On Thursday, India’s Defence Research and Development Organisation (DRDO) announced that the Nag anti-tank guided missile (ATGM), intended for use in the four-kilometer range, has successfully completed its final trial and is now ready for deployment to the frontline.
Final user trial of 3rd generation Anti Tank Guided Missile (ATGM) NAG was carried out today on 22 Oct 2020 at 0645 hrs from Pokhran range. The missile was integrated with the actual warhead and a tank target was kept at designated range. pic.twitter.com/GZ4oJWyNWs
— DRDO (@DRDO_India) October 22, 2020
In response to continuing skirmishes with its neighbors China and Pakistan along the disputed borders, the DRDO has been actively testing domestic missile technologies in an effort to reduce its reliance on foreign defense equipment suppliers.
The third-generation ATGM, equipped with an imaging infrared seeker and integrated with a warhead, has, over several years, completed 10 trial launches, each of them declared successful.

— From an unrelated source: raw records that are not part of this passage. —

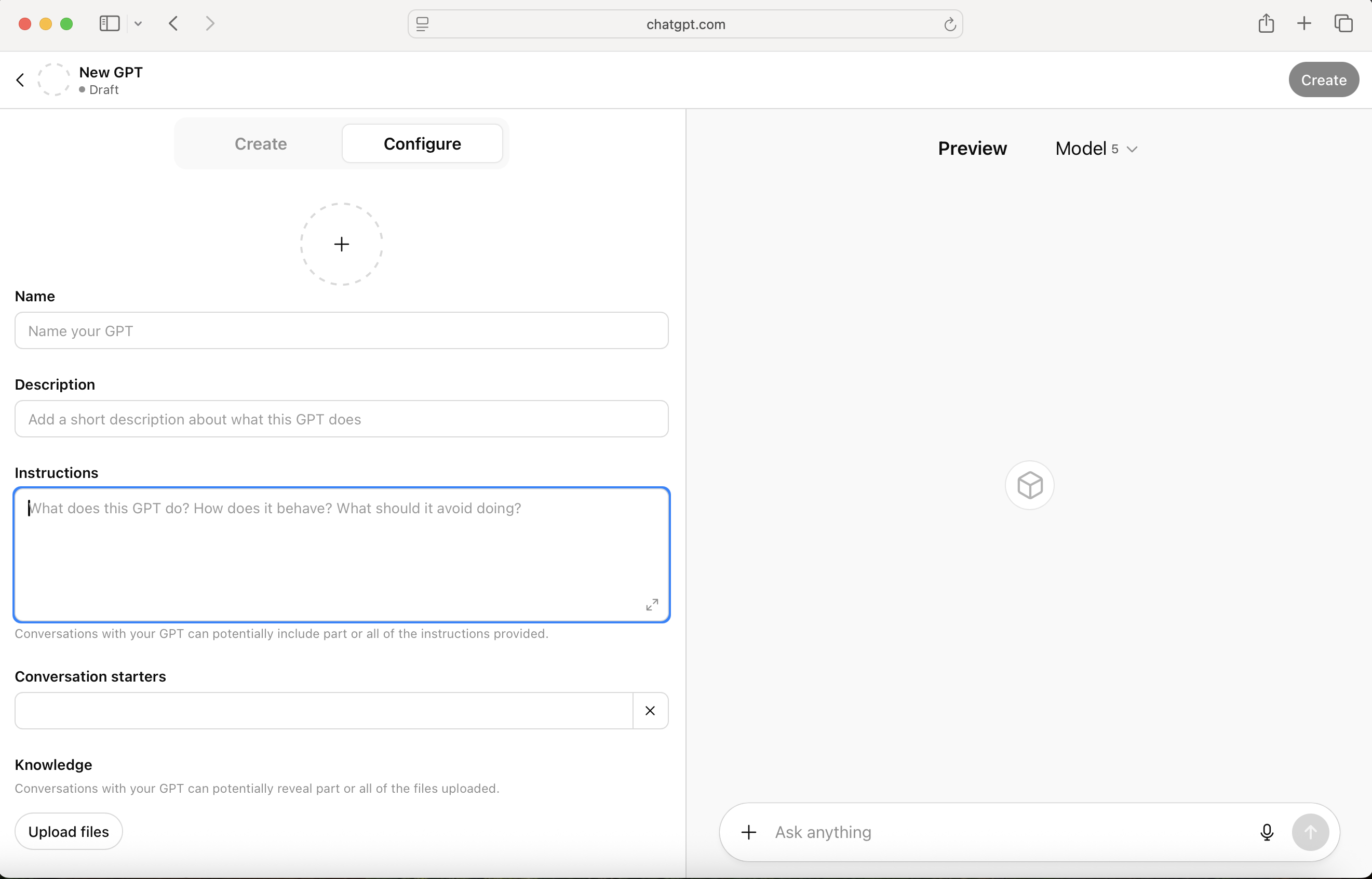The width and height of the screenshot is (1372, 879).
Task: Click the microphone icon in preview chat
Action: pos(1267,832)
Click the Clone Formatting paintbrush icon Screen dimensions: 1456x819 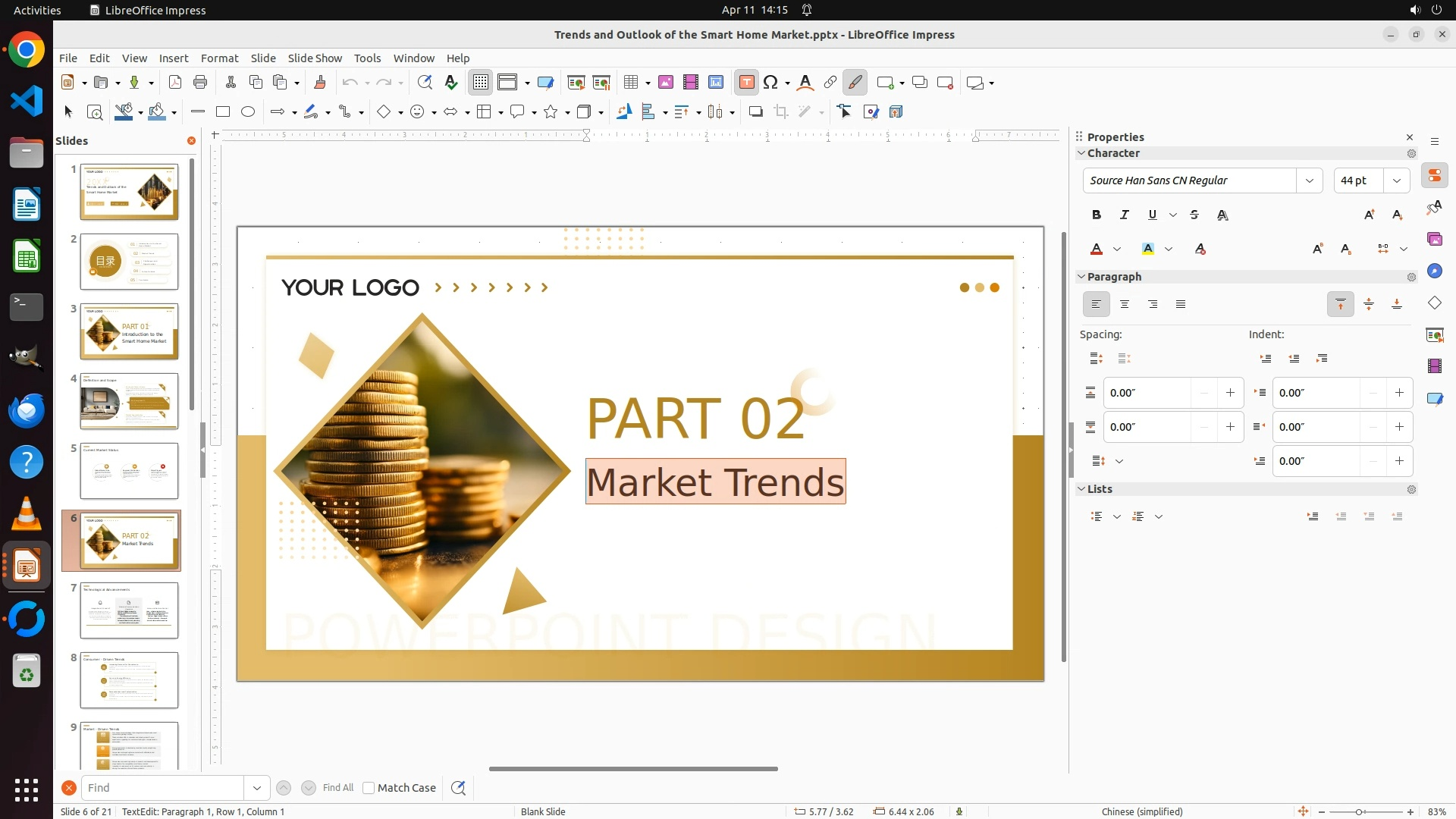pyautogui.click(x=320, y=83)
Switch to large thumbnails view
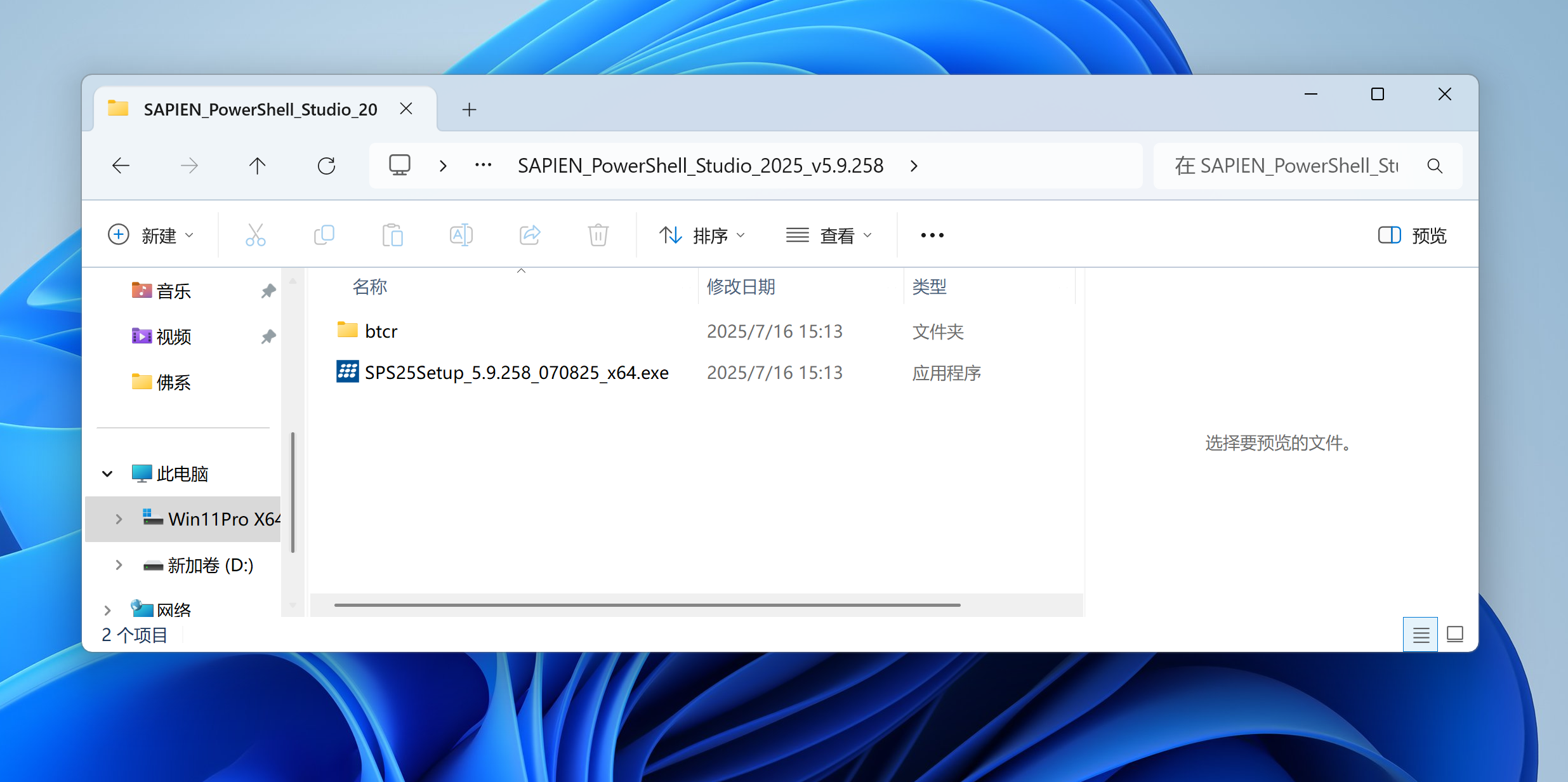The image size is (1568, 782). [x=1455, y=634]
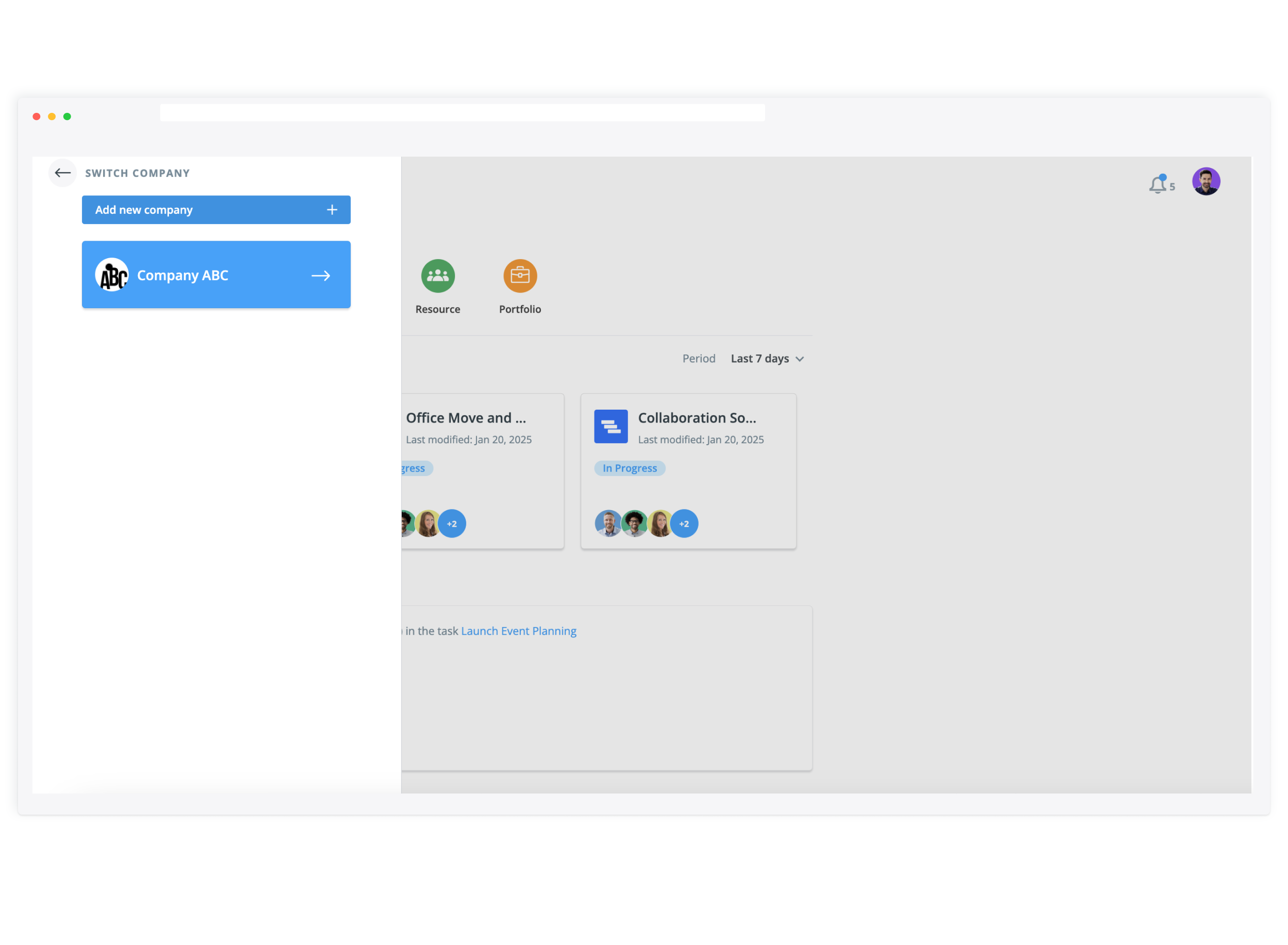This screenshot has height=945, width=1288.
Task: Click the In Progress status badge
Action: 629,468
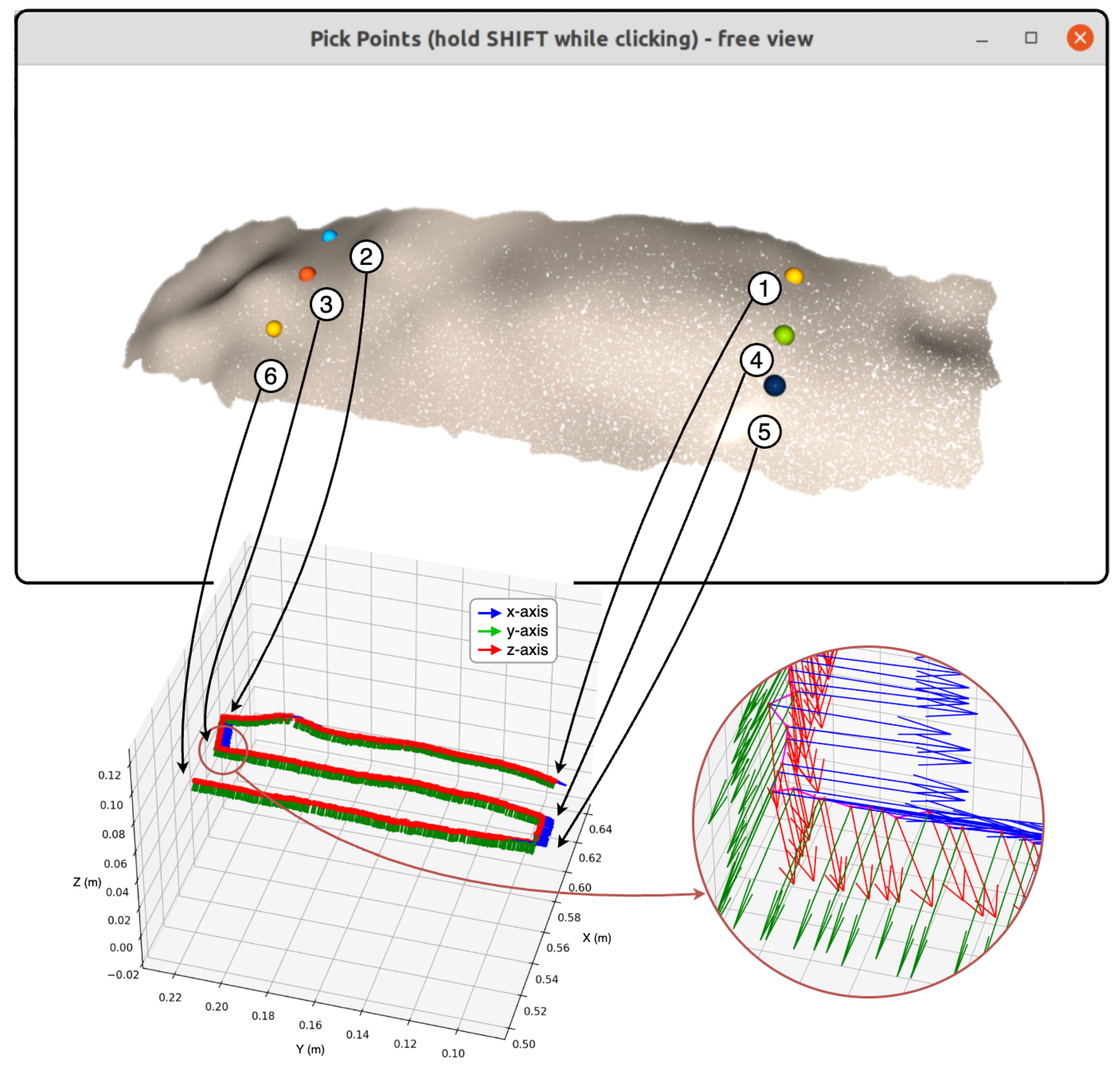Click the orange-red picked point sphere
Viewport: 1120px width, 1065px height.
[307, 274]
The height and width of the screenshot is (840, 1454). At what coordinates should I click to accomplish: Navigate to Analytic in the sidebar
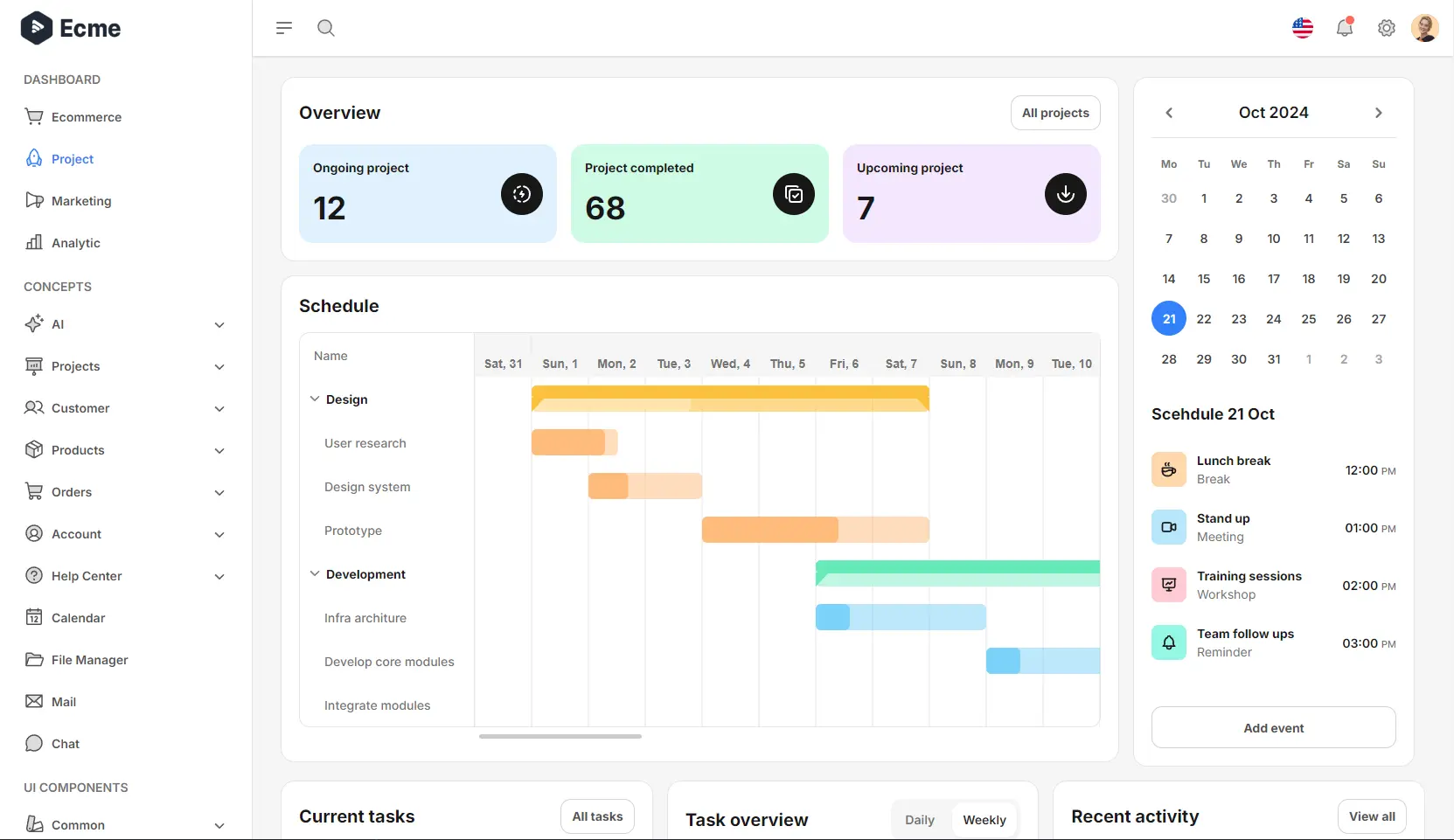pyautogui.click(x=75, y=243)
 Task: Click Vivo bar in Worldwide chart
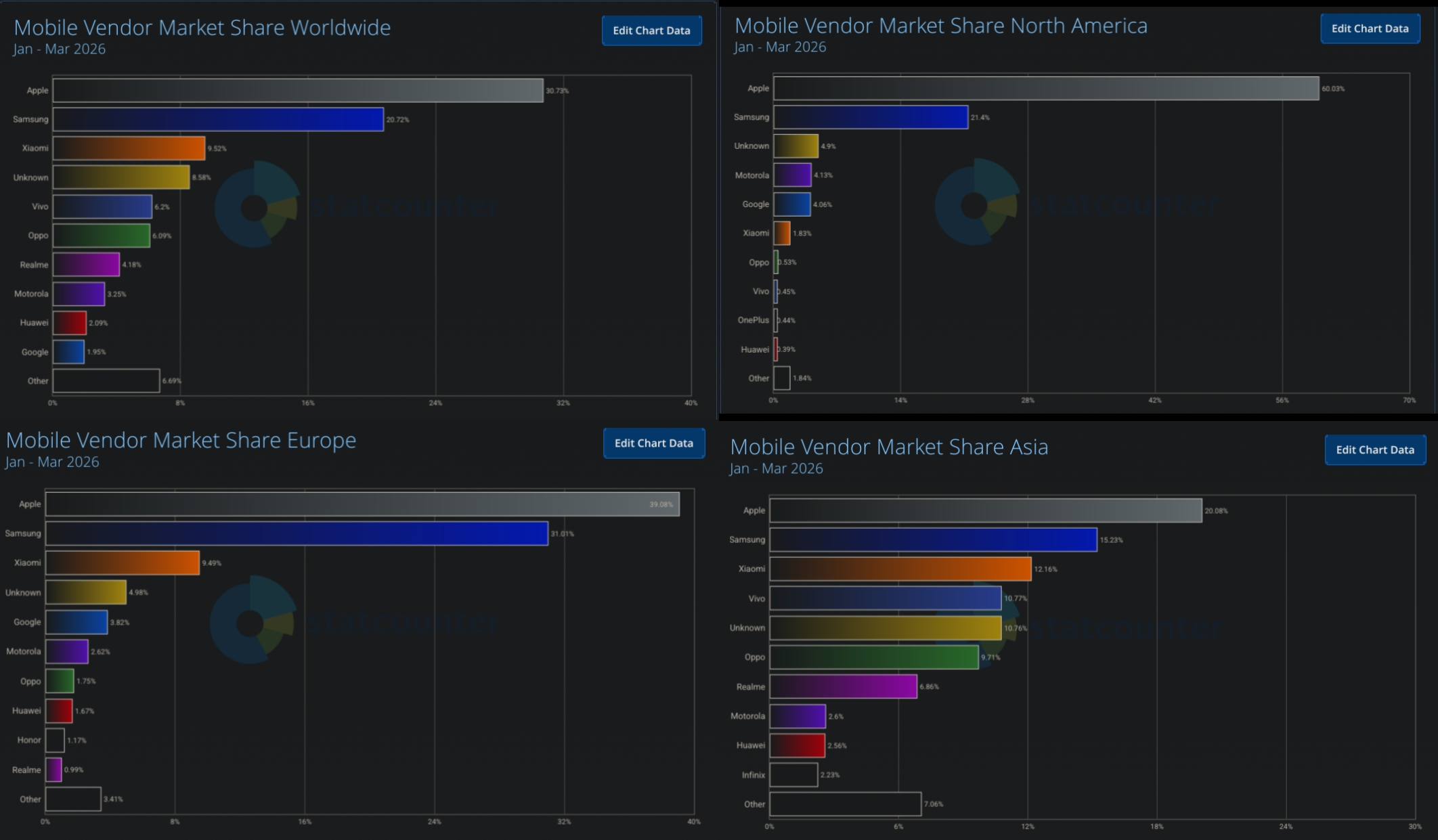102,206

The missiles are now slated for production by the state-owned manufacturer Bharat Dynamics and subsequent deployment.
The test of the Nag missile is the latest in a string of trials performed by the DRDO in the past month. The agency had earlier tested the supersonic surface-to-surface strategic missile Shaurya, as well as the Nirbhay cruise missile.
Before the success of the Nag, India had long lacked credible anti-tank weapons and was forced to purchase them from overseas partners. Last year, when tensions with Pakistan flared up, it made an emergency purchase of around 200 Spike anti-tank missiles from Israel, all of them immediately deployed along the so-called Line of Control in Jammu and Kashmir to bolster defense against Pakistan.
India has been facing a two-front threat for decades, amid unresolved issues about disputed borders with neighbors Pakistan and China. In May, conflict flared up again in the Ladakh region, with armed skirmishes alongside the Line of Actual Control, India’s de facto border with China, though the two countries are currently in active talks to de-escalate the tensions.